O gozo e as repetições
A psicanálise, em última instância, coloca em jogo um metabolismo de gozo. Isto é, fazer algo com o gozo, promovendo cortes.
Mas o que é o gozo?
Imortante primeiro marcar que gozo, aqui, não é o gozo do senso comum e muito menos relacionado ao ato sexual.
O gozo é pensando como uma mais-além de prazer, ou seja, aquilo que ultrapassa o prazer chegando em um desprazer, mas um desprazer que não é suficiente para o sujeito cessar esse acontecimento, dando continuidade. Colando de outra forma, é uma causa de sofrimento, mas um sofrimento que não faz cessar essa busca e nem a repetição do gozo. Muitos dirão que é uma prazer na dor, ou um prazer no desprazer. É aquilo que, metaforicamente, começa com uma cosquinha e termina em chamas.
O gozo não é apenas sinônimo de prazer, mas também é articulado a ideia de repetição.
O gozo está relacionado ao que Lacan chamou de dimensão real, que é essa dimensão indizível e não simbolizável: algo do qual não se pode dizer sobre. E o real está no plano do infinito: é aquilo que sempre volta para o mesmo lugar, sem fim. Há um excesso, então, que é esse mais-ainda. Ou seja, vai haver uma continuação constante (mais-ainda, mais-ainda, mais-ainda…) que não para e não tem um ponto de basta.
Tendo isso posto, o gozo é aquilo que se repete na repetição.

Pode-se dizer que ele é aquilo que “te pega pelo pé”, aquilo que te faz tropeçar e mancar. Um exemplo de frase que ilustra isso é o “apesar de…”: apesar de amar muito fulano, eu a trai com ciclano; apesar de discordar disso, eu fui lá e fiz; apesar de saber que não posso, eu não dei conta de não fazer isso… entre outras inúmeros exemplos e diferentes formas de ilustração. Um outro exemplo clássico é quando uma pessoa diz “tenho dedo podre para escolher namorados(as)”. Ou seja, há algo na história dessa pessoa que está se repetindo, que a faz sofrer, mas, mesmo assim, inconscientemente a pessoa acaba trilhando o mesmo caminho: há uma dimensão de insistência. Isto é, o sujeito goza com isso.
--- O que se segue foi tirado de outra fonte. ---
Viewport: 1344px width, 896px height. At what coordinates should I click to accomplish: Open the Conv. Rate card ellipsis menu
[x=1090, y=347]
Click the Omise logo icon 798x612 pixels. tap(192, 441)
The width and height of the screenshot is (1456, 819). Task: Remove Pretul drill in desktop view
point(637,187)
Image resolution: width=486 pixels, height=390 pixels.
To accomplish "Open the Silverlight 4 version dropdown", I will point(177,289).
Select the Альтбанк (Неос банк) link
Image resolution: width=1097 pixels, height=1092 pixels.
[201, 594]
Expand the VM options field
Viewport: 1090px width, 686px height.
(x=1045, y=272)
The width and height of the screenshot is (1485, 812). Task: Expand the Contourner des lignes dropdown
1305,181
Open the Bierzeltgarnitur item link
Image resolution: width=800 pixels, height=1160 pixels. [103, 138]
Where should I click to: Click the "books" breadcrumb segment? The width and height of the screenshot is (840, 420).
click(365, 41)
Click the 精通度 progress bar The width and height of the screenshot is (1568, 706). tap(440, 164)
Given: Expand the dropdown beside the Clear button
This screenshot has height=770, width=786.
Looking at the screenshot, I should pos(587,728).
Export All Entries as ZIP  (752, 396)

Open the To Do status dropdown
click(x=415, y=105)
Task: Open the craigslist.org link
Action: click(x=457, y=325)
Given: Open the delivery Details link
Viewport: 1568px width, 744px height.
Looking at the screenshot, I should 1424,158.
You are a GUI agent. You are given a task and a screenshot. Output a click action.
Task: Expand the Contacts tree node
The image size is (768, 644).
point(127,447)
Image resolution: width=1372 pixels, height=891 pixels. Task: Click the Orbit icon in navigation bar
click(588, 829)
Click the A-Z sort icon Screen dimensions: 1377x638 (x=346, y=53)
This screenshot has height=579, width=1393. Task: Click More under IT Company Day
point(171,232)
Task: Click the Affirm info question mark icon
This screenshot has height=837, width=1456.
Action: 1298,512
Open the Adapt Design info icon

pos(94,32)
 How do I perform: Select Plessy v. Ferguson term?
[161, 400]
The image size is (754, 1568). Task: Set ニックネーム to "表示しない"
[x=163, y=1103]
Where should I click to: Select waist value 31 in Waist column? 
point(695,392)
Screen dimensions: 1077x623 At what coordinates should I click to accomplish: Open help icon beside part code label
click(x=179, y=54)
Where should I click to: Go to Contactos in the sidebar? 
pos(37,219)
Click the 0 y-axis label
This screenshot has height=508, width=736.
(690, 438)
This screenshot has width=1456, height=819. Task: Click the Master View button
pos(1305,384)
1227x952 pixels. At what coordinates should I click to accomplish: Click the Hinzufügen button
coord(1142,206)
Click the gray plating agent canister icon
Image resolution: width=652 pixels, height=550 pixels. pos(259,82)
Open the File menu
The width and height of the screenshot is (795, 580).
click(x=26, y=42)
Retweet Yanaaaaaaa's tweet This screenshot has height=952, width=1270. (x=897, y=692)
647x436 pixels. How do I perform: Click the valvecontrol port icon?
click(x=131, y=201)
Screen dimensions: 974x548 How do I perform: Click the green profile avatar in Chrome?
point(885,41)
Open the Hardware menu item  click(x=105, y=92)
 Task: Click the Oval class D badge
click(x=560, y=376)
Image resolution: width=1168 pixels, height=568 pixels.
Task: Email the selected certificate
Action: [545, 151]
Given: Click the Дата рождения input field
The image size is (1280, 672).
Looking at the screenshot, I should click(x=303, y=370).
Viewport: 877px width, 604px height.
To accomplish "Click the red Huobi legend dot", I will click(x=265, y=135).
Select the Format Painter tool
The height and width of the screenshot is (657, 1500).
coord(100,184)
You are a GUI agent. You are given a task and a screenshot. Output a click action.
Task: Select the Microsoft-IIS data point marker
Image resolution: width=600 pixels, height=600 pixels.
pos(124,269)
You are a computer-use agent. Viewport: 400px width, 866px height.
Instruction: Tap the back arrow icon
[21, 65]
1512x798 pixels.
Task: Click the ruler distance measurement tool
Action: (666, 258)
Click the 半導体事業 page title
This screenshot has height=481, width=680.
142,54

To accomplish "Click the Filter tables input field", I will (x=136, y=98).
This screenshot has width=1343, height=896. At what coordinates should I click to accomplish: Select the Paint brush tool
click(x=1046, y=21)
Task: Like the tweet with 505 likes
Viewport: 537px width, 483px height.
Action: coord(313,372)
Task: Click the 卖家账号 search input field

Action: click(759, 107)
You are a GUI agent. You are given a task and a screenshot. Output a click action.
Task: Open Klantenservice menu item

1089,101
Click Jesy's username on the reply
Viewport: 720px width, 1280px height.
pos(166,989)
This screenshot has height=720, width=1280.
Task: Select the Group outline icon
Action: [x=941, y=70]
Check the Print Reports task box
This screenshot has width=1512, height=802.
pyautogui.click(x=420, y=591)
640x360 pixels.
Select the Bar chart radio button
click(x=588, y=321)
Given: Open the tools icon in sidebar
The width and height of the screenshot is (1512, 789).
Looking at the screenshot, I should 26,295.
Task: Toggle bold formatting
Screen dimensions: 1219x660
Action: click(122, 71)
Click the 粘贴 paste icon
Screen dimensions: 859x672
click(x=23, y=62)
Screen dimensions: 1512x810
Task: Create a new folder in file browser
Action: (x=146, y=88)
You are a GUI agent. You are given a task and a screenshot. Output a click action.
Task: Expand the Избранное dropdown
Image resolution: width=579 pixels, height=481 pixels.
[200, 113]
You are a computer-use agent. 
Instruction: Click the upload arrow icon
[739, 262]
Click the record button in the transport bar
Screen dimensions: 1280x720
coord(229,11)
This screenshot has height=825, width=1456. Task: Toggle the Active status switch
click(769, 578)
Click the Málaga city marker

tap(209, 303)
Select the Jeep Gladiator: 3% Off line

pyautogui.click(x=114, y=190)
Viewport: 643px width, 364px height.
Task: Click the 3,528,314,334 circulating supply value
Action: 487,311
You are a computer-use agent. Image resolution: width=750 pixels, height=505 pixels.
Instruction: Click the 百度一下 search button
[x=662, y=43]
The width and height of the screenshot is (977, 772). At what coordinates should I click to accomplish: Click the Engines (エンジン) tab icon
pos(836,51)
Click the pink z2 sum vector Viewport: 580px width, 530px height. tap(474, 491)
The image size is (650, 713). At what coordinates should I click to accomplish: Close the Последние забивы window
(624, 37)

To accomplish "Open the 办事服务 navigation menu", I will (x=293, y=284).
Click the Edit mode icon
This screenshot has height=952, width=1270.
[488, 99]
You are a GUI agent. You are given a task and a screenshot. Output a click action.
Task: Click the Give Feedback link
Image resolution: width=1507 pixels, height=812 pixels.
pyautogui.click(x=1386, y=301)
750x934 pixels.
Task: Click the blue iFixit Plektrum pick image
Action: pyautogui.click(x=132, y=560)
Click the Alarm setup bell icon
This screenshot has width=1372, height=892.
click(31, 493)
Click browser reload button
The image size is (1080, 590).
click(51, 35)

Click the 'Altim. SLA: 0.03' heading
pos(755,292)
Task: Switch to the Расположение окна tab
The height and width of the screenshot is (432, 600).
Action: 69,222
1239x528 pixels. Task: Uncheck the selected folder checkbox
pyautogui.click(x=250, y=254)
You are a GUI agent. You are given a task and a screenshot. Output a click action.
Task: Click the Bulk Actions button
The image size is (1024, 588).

Quando se escuta a história de um sujeito, então, não é apenas escutar a história em si, mas promover um tipo de escuta diferente que cartografa aquilo que se repete nas trilhas do paciente. Há algo do tratamento analítico, portanto, que busca metabolizar o gozo, ou seja, que busca drenar o gozo (não é simplesmente evaporar ele, pois isso é impossível), mas fazer algo com isso, proporcinando novas possibilidades.
Por isso, se diz que em última instância a análise coloca em jogo um metabolismo de gozo. Ela ajuda o sujeito a enxergar essas repetições e a promover uma saída delas, tentando fazer algo com esse gozo que o atravessa incessantemente.
Este é um assunto muito complexo e que cabe ainda inúmeras teorização à respeito, mas o que convém aqui é refletir a questão das repetições e das satisfações “estranhas” que obtemos inconscientemente em nossas vidas que, muitas vezes, nos colocam em situações desagradáveis resultando em um intenso sofrimento.
O que se repete em sua vida? Importante pensar e elaborar questões a respeito disso.